### EXERCISE BRIEF
Look below for the line that contains "Task: Click the Google logo" and the line that contains "Given: Click chevron", then restate both of them and every line in between, exactly. No picture goes in the copy.

### DATASET

* * *

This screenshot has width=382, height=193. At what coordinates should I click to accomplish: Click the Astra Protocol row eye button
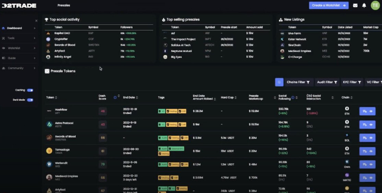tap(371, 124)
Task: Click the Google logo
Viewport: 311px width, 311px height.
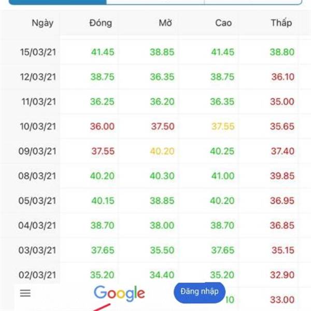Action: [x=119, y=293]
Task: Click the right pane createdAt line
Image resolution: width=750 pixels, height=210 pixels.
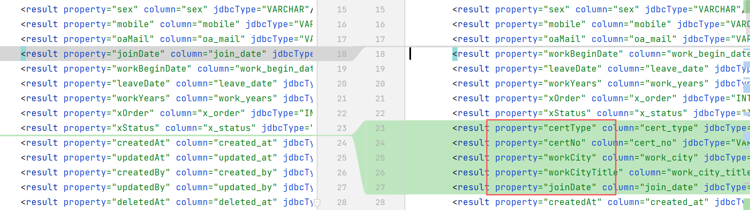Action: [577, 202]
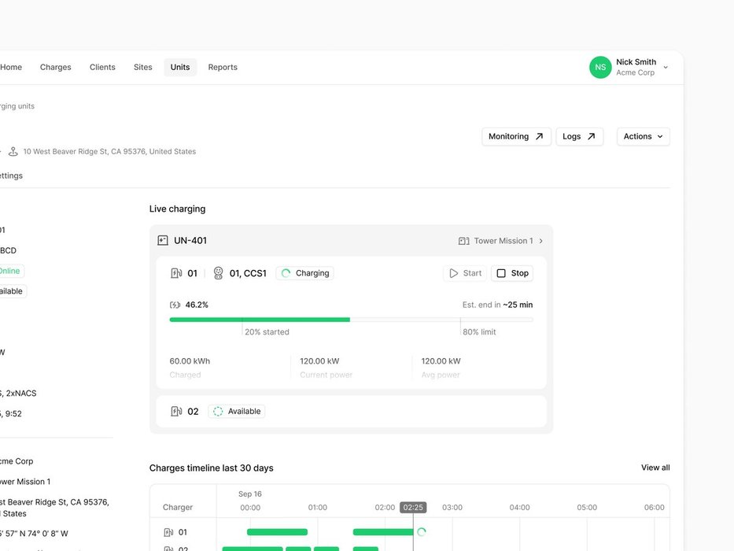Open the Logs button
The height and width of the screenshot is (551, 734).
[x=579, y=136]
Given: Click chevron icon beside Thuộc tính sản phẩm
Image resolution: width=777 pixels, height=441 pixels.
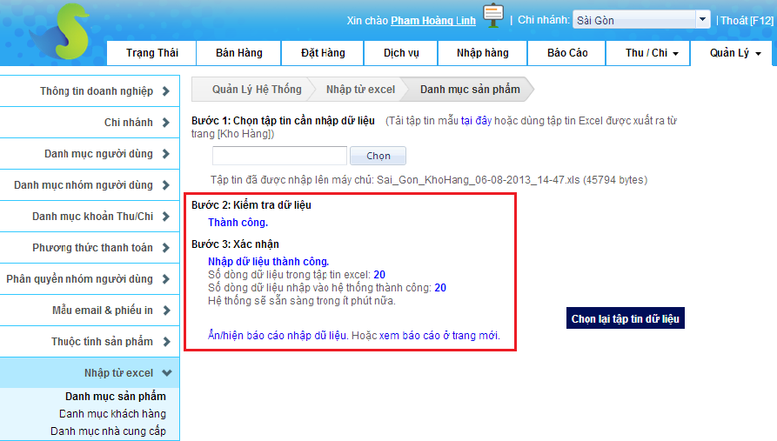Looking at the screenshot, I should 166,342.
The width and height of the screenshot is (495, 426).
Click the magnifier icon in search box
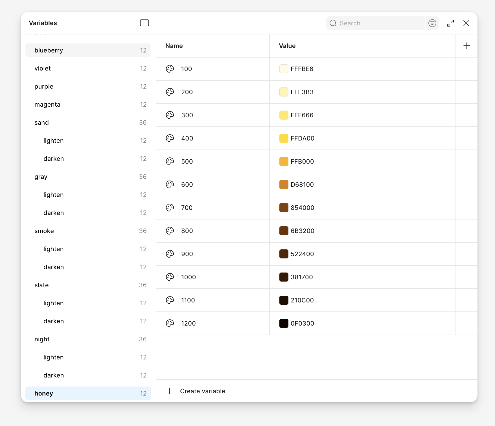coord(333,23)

* * *

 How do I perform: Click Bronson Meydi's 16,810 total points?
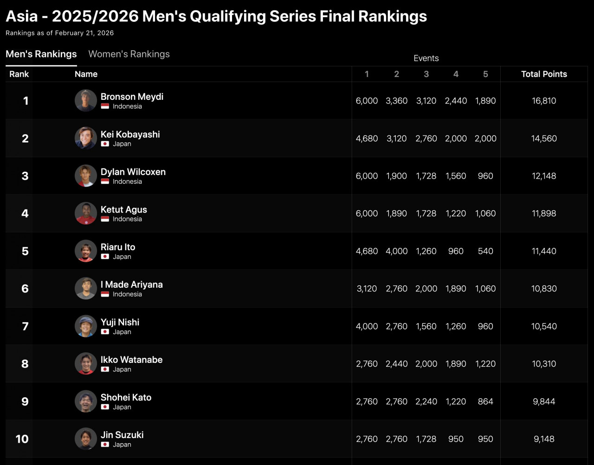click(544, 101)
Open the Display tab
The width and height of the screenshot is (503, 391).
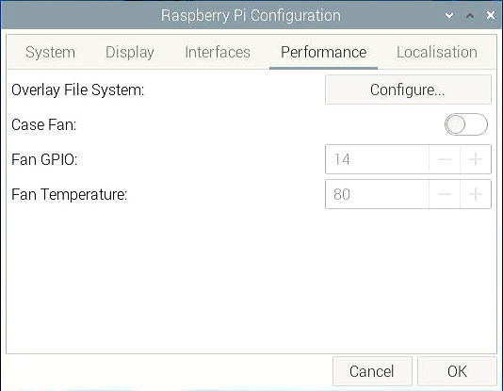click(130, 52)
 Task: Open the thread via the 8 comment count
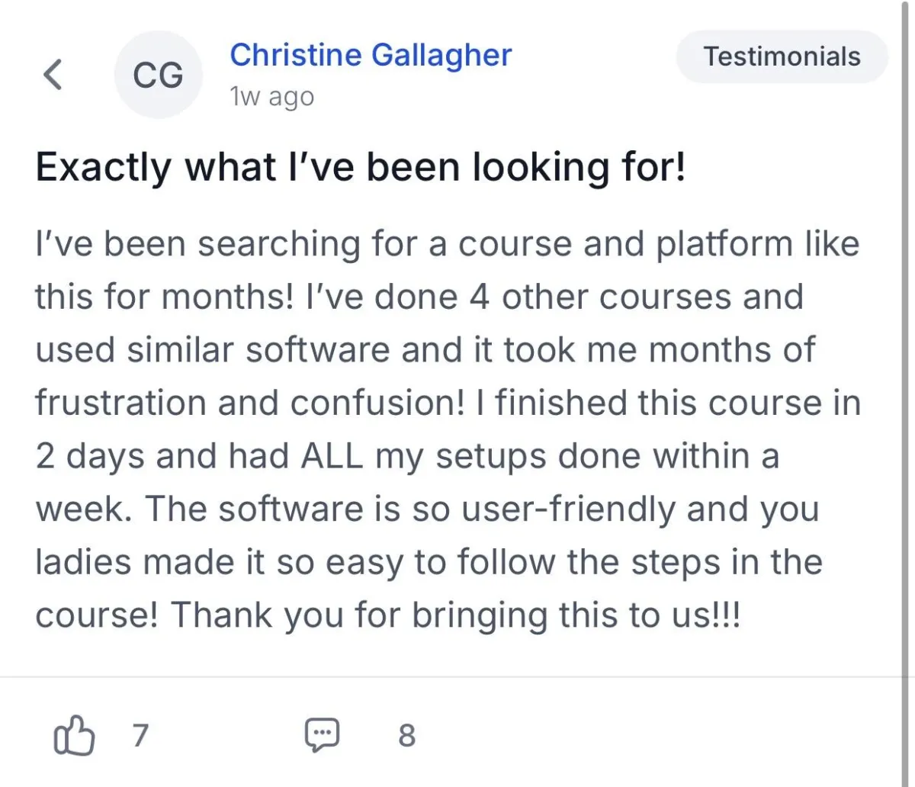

* * *

### EXPECTED ANSWER
Task: Click the Google logo
Viewport: 311px width, 311px height.
Action: [x=119, y=293]
Task: Click the right pane createdAt line
Image resolution: width=750 pixels, height=210 pixels.
Action: [577, 202]
Open the Logs button
The height and width of the screenshot is (551, 734).
[x=579, y=136]
Given: Click chevron icon beside Thuộc tính sản phẩm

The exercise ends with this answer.